The protagonist, Nathan Moore (Nat), is a man sliding into what could be prosaically called a mid-life crisis. But that phrase is dismissive, in the sense that, for real, thinking, feeling people, it's not always as simple, as tidy as just that. This isn't "I need a new car", "I need to act young". This is "my life is at a cross-roads".
Two families, an ex-wife turned lesbian, two sets of children. A job he's committed his life to, which is the process of crashing and burning. A birth-mother he's just tracked down and made contact with. A secret life, the details of which are vague and sometimes confusing, contradictory.
Nat's life is his work in in restaurants; as waiter, cook, bus boy, and now as manager. And it's clear Katrovas lived this, he's not just a foodie, he's also an insider. A friend who read it, who spent years in the restaurant business, was sucked in by the opening scenes, the realness of the working restaurant environment. Food is Nat's life, his passion. Katrovas writes about cooking with an almost pornographic intensity. He also writes about the oddity of the people surrounding the business, from a kitchen worker with a gift for phallic ventriliquism to the shady organized-crime types who are always around the edges of the restaurant business. Eccentric characters, but real in a painful and funny way.
+-------+
- [Work to be completed]
Continue the review of Katrovas's novel about Nathan Moore, picking up after its last sentence.

- [Raw data]
+-------+
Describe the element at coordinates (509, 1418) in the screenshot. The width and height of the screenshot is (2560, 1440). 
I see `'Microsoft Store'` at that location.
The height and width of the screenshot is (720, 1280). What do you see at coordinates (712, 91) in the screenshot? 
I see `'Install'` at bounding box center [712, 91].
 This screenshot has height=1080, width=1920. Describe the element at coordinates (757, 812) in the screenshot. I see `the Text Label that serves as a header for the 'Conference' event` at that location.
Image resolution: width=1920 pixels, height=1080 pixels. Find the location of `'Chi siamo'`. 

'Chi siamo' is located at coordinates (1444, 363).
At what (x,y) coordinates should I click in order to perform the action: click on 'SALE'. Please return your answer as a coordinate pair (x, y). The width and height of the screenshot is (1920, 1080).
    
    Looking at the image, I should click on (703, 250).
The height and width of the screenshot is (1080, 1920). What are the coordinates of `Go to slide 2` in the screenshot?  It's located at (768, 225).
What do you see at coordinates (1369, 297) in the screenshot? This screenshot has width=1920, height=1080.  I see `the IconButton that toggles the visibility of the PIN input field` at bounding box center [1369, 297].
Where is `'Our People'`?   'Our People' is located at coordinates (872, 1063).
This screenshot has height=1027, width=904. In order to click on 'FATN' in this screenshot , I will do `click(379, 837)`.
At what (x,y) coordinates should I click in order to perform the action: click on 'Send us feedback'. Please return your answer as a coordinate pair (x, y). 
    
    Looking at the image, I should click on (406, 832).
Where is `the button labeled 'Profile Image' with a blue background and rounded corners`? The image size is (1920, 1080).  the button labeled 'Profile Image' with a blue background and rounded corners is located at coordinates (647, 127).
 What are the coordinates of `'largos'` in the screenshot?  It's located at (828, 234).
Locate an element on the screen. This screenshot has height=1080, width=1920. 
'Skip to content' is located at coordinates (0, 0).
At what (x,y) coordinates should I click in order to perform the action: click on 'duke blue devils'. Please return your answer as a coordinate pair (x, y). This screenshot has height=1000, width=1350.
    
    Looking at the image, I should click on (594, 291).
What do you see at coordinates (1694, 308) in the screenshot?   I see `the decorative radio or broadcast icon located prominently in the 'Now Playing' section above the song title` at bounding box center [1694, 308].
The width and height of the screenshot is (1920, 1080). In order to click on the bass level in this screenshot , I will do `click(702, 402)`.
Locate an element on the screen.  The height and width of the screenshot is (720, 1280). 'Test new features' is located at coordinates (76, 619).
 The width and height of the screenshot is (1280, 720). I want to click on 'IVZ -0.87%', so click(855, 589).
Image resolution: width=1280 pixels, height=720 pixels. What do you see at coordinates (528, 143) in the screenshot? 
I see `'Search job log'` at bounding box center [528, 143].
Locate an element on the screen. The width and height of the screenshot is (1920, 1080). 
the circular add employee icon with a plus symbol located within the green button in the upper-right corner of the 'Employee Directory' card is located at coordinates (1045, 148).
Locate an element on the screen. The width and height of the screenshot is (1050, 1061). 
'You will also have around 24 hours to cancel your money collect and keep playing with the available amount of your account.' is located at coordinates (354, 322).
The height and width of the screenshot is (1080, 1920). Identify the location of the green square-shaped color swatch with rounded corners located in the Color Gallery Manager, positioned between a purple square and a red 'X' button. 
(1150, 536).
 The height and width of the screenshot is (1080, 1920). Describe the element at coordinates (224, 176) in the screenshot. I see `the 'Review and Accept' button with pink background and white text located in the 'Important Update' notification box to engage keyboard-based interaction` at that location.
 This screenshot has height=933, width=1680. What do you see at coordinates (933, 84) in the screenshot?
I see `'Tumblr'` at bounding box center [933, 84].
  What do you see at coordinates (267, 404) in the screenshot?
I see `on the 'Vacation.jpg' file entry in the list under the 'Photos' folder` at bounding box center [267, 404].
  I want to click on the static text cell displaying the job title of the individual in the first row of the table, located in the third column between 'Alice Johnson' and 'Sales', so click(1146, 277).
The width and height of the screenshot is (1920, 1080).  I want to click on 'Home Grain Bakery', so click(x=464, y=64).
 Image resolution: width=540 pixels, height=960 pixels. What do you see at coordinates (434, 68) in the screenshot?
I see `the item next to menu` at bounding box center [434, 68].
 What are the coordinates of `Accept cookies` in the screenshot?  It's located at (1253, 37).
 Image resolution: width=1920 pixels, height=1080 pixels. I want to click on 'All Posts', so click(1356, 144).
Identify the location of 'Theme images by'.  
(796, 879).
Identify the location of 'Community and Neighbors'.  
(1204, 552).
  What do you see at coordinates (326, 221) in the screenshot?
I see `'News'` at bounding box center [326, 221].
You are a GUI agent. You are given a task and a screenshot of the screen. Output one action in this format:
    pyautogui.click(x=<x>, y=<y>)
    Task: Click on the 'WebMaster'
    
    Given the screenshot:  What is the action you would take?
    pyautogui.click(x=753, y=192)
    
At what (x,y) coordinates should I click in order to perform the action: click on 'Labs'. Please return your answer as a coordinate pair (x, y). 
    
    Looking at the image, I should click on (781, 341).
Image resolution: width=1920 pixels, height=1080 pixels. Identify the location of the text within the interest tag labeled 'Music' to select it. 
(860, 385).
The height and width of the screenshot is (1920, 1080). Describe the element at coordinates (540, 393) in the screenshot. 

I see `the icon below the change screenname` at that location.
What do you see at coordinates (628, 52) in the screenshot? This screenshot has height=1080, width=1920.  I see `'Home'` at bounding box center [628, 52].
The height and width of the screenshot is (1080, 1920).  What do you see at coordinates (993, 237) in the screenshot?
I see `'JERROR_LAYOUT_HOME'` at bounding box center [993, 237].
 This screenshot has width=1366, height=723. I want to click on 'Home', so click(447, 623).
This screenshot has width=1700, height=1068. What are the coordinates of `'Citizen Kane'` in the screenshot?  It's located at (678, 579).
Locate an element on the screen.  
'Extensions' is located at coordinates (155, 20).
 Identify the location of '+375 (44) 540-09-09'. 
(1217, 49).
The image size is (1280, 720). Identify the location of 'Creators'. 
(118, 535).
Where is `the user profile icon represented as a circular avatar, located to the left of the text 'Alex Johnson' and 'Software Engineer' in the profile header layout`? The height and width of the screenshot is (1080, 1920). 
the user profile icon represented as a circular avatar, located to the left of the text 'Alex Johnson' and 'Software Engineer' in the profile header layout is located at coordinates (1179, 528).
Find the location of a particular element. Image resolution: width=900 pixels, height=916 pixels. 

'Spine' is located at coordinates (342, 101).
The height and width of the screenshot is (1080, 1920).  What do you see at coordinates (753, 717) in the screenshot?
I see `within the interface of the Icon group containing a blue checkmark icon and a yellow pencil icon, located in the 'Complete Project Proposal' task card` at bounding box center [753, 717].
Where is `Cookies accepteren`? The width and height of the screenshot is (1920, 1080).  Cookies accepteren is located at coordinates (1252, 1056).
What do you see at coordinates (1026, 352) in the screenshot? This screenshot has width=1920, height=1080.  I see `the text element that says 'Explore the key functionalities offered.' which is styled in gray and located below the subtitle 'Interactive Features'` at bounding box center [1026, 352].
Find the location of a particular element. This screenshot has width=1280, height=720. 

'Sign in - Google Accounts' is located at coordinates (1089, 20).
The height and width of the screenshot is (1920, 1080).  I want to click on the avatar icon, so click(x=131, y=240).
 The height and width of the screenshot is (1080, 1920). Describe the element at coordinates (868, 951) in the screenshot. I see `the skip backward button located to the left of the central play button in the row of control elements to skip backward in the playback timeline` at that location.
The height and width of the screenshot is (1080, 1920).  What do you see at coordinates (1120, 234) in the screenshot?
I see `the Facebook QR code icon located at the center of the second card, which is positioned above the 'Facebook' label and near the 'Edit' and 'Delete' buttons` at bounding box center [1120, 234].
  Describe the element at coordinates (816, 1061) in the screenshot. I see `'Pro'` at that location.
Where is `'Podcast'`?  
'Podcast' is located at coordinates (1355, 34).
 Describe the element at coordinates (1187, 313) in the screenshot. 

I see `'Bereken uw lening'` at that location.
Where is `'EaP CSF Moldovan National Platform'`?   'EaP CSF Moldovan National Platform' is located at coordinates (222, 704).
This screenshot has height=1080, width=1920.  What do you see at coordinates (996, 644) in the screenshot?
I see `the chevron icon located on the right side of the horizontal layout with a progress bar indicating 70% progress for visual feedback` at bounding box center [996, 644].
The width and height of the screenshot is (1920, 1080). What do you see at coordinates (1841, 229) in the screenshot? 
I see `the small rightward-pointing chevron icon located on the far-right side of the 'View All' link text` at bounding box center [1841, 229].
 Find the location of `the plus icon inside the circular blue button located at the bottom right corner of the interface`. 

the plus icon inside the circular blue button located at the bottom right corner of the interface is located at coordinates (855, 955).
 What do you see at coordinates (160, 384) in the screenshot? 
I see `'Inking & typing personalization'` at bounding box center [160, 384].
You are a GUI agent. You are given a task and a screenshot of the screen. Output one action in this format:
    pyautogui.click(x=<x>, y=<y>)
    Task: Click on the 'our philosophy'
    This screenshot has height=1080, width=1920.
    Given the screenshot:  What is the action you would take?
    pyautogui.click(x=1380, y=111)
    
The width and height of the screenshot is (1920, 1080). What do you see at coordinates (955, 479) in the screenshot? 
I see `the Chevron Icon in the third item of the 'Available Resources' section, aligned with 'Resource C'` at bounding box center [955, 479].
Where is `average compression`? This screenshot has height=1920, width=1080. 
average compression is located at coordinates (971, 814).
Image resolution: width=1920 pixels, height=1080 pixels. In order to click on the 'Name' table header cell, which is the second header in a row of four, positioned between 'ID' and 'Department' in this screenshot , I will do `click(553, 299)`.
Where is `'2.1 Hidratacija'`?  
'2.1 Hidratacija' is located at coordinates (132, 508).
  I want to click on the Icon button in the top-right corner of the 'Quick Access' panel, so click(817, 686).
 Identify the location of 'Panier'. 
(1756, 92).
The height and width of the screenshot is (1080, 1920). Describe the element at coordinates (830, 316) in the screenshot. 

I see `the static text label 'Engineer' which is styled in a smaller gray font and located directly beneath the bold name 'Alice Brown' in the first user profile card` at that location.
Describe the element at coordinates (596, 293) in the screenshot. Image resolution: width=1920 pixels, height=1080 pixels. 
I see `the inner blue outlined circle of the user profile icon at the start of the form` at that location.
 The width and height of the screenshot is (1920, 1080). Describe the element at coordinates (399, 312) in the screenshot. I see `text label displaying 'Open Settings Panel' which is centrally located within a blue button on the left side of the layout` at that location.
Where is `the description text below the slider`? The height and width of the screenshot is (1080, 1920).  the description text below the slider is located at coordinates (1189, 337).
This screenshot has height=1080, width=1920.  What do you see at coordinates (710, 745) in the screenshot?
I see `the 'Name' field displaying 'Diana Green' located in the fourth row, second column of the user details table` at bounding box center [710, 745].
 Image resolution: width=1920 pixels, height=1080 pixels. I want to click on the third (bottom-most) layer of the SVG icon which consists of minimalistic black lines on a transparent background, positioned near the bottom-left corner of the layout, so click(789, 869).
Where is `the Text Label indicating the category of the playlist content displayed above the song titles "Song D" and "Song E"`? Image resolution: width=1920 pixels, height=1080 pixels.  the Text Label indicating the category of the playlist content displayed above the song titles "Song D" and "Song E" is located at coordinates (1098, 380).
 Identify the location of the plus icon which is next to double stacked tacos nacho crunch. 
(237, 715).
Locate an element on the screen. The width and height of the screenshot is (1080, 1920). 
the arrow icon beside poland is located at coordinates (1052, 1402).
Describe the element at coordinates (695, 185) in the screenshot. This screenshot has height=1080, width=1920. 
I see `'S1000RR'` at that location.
+-------+
- [Result of the exercise]
The second plot line is told from the point of view of a young African-american boy named Willie, who's something like twelve. The boy is a fantastic character, street-tough on the outside but clearly smart, more educated, more sensitive than he'll let on. In some ways it almost seems that the boy is in some way an alter-ego for Katrovas, clearly a tough-guy if you look at his picture, a man's man. A big, burley southerner, a boxer and athlete, yet a poet.
Willie, we gradually learn, is working as the assistant and gofer for a mad poet, a sick, crazed man who's drinking vodka by the jug and working on an epic poem which we gradually learn is the titular 'Mystic Pig'. We never hear the poem; we hear only Willie's internal reactions to it, his confusion and conflict. The poet sees Willie as the embodiment of his muse.
These stories intersect only late in the book, but where they connect is, in effect, the climax of the book. Though there's no great action scene, no chase, no mighty resolution. What there is, is a change in both lives, a hinge-point in effect. Both lives change from there, in one of those moments you never see when it happens, but may know later as a crucial point in your life.
Not very much actually happens in this book. Much of it is about the characters lives hitting this point of transition. Nat's feelings of dread, fear, angst, his pain. Willie's growth and maturation, his recognition of his own feelings. Both of them dealing with mortality and pain.
So why is this book so good?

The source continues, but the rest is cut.